Your objective:
Pull out of the data below the stretch of lines bounded by the one containing "You are a GUI" and the one containing "This screenshot has width=406, height=715.", both bounds included, unchanged.

··· Records shown ···

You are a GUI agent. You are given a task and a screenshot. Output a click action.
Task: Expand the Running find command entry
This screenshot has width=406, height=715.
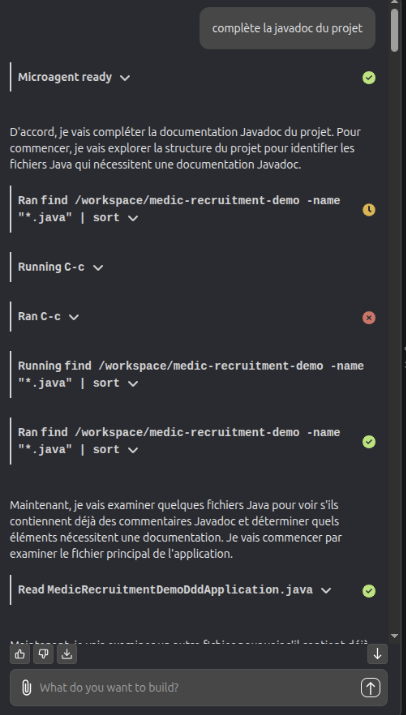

···
··· Records shown ···

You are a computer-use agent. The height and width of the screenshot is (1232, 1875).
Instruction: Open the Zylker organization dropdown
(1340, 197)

···
··· Records shown ···

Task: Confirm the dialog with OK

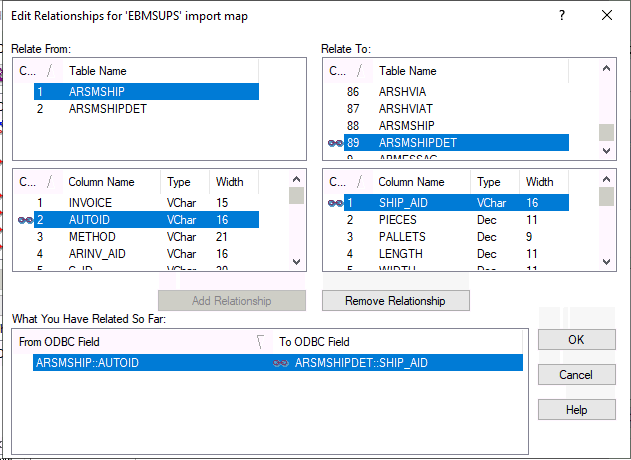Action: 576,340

···

Task response:
You are a GUI agent. You are given a task and a screenshot. Output a click action.
Task: Expand the Running find command entry
This screenshot has width=406, height=715.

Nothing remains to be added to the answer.